It’s important to remember that merely making a budget isn’t going to do you any good – you need to ensure you FOLLOW that budget, to a T. For that to work, you need to make sure you and your spouse are on the same page with your finances. It won’t work if you’re 100% ready to create and follow a budget, but your spouse still wants to spend money on everything and anything.
The first step to creating a budget is learning WHY having a budget is so important.
If you and your spouse aren’t on the same page with budgeting, grab a copy of this and go over it together.
2. Cut the cable
Cutting cable is something you can do that will give you INSTANT results. As soon as you get rid of that cable bill, the very next month you’ll notice you have an extra $60 – $80 (or more) a month.

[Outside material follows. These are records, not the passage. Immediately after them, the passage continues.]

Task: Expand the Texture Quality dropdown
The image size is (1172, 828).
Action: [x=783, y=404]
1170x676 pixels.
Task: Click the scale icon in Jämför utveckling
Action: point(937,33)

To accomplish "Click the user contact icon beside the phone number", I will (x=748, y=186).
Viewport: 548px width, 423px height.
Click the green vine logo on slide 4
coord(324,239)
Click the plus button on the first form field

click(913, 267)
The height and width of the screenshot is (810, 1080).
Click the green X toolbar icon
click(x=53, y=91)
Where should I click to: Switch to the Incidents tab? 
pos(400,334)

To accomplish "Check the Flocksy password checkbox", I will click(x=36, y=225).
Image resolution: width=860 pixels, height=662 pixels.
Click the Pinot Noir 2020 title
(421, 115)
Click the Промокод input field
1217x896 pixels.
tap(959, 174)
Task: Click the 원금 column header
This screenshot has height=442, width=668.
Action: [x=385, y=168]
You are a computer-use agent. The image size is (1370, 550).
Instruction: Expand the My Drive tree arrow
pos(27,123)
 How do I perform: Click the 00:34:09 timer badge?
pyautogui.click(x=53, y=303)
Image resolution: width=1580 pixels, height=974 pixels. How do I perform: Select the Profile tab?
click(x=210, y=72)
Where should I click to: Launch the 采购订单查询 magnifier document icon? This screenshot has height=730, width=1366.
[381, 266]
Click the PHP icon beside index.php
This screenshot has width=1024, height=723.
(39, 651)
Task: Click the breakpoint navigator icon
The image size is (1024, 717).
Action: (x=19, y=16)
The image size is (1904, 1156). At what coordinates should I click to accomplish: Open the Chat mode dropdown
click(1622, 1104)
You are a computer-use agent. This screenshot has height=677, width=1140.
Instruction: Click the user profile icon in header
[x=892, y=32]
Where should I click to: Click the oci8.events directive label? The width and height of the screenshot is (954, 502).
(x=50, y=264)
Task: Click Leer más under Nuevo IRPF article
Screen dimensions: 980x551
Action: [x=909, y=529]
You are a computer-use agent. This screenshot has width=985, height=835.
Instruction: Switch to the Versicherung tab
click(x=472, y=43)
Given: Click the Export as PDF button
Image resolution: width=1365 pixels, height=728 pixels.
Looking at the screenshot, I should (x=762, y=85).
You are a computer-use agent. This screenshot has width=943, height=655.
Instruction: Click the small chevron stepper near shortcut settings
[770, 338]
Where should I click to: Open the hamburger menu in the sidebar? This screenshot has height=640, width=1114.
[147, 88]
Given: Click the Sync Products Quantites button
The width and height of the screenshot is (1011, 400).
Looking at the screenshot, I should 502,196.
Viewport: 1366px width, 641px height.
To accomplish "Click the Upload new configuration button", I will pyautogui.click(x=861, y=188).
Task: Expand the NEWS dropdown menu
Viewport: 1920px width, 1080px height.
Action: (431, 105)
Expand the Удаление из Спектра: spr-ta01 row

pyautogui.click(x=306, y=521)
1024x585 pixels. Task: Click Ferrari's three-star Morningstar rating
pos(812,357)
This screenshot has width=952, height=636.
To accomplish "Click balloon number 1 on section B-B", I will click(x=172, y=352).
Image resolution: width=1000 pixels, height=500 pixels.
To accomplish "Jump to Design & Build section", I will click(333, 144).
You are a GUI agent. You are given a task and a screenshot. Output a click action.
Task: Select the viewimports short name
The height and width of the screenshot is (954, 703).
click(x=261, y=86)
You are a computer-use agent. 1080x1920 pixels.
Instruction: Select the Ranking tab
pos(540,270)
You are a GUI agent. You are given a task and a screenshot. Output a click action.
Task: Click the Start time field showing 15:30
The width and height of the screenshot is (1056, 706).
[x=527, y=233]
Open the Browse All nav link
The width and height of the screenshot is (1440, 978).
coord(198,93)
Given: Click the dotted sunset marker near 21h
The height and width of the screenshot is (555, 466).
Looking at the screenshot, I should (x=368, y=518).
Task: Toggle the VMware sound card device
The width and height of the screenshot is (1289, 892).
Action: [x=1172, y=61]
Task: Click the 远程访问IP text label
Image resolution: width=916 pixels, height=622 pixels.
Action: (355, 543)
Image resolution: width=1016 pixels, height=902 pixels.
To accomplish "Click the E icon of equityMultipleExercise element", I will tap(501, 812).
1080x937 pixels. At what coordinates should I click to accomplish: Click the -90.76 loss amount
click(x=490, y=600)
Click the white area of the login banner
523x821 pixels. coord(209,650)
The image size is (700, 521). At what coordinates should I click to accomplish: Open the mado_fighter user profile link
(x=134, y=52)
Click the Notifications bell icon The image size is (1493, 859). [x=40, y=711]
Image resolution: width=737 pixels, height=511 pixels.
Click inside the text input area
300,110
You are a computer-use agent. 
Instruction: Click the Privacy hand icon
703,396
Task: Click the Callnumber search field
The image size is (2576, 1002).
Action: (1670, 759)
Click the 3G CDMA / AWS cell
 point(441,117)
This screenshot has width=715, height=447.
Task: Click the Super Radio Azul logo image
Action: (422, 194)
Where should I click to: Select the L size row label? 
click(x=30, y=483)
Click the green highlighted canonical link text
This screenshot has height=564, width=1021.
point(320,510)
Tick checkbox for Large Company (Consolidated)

This extra money could now be put towards something like paying off debt or growing your emergency fund.
If you can’t bear the thought of getting rid of cable, challenge yourself to do it for a month, then reassess – but I’m sure you’ll be sold on having no cable after the month’s end.
If you love watching TV, you can substitute your cable for something much cheaper, that still provides you the ability to watch movies and TV shows, like Netflix or Amazon Prime (you can sign up for a free trial of the Amazon Prime membership here).
3. Meal plan (use this if you don’t have time to meal plan)
Starting to meal plan was the biggest thing that helped us see the quickest growth in our savings when we went down from two incomes to one.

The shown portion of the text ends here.